Otoño

Las caracolas del otoño suenan a melancolía desde el mar a la campiña, desde las tímidas fragas a las despejadas cumbres. Sonrojando viñedos, vistiendo de ámbar las esbeltas copas de los olmos y de marrón, ruiseñor, soutos y carballeiras. Es el quehacer veterano de un tiempo en el que la memoria confunde, amable, los alegres pasos de las estaciones que le preceden con el fin, imposible, de trascender o entender. Qué éramos, qué fuimos…, qué importancia tiene interrogarse sobre aquello que no tiene ya ser en el ser, que no va a ser. Fronda, solo, como la de la naturaleza, y como ella capaz de deslumbrar y alumbrar en un tiempo que, por ser circular como el de los astros que gravitan en el universo, hemos de transitar y dejar atrás. Recordar, solo eso, y así corroborar la triste nueva de una alegría, la de comprobar que poco queda de lo vivido en el ser de la memoria y cuánto por vivir en el cotidiano discurrir de esa continua discordia que es la vida.
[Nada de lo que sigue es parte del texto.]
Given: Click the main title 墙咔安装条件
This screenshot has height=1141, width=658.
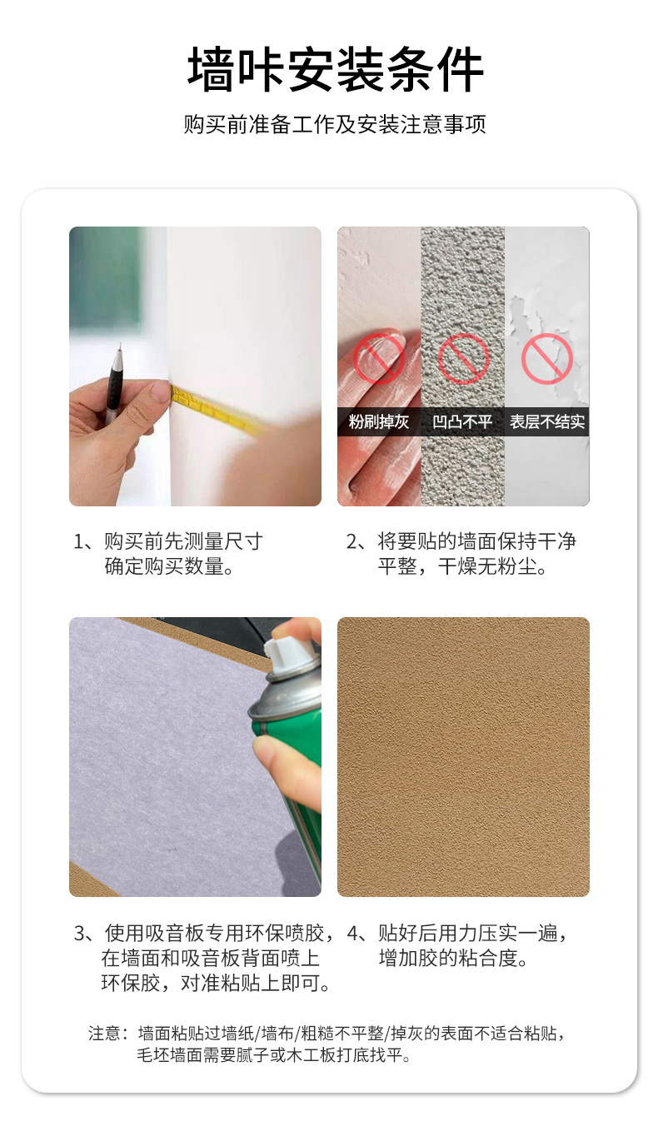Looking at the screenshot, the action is (336, 69).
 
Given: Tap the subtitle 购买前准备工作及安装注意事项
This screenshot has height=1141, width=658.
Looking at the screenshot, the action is (335, 124).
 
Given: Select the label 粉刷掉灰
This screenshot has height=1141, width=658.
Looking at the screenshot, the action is (378, 421).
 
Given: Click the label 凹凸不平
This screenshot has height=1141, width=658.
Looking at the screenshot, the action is (462, 421).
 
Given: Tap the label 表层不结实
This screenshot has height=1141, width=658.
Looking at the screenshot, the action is (547, 421).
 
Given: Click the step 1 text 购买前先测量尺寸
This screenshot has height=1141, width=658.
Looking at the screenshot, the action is (183, 541).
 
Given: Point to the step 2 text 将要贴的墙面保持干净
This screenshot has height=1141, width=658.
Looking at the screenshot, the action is (476, 541).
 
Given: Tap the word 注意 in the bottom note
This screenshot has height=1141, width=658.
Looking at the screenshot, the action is (104, 1033).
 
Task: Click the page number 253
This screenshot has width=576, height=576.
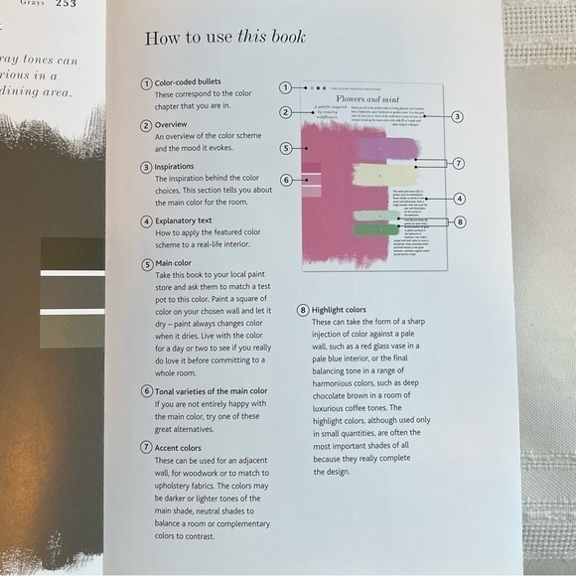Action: click(x=66, y=4)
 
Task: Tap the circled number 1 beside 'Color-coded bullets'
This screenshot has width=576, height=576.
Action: click(x=146, y=82)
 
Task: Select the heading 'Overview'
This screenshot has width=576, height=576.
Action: click(x=176, y=126)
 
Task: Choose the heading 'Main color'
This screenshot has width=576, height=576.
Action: click(x=179, y=265)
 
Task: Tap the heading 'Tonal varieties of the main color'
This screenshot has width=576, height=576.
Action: click(x=211, y=391)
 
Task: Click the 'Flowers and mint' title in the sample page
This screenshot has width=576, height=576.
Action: click(x=374, y=99)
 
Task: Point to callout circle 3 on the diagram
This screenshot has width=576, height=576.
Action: click(x=457, y=116)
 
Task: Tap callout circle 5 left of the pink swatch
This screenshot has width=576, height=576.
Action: click(x=285, y=148)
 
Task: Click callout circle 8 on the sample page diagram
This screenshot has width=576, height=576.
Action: click(x=459, y=221)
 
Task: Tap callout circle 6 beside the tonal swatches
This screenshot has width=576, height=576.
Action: click(x=285, y=180)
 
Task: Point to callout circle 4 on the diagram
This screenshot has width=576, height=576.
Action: click(x=459, y=198)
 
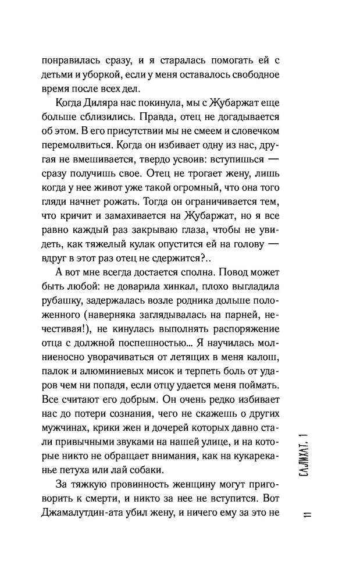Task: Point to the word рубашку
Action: (63, 317)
Es el otoño, suspiramos, presos de su mansa brisa, llenos los ojos de su tibio sol, amigos de su melancolía y recelosos de su monomanía. La conmoción que arrastra el otoño es más intensa que aquella que canta el verano y susurra la primavera, sin embargo, lo sentimos discurrir calmo en nuestro ánimo, acariciar tierno el rostro y detenerse ceremonioso en nuestros actos, pesares y pensamientos, porque el otoño es un frenesí íntimo e inaplazable, para seguir, digo: para vivir.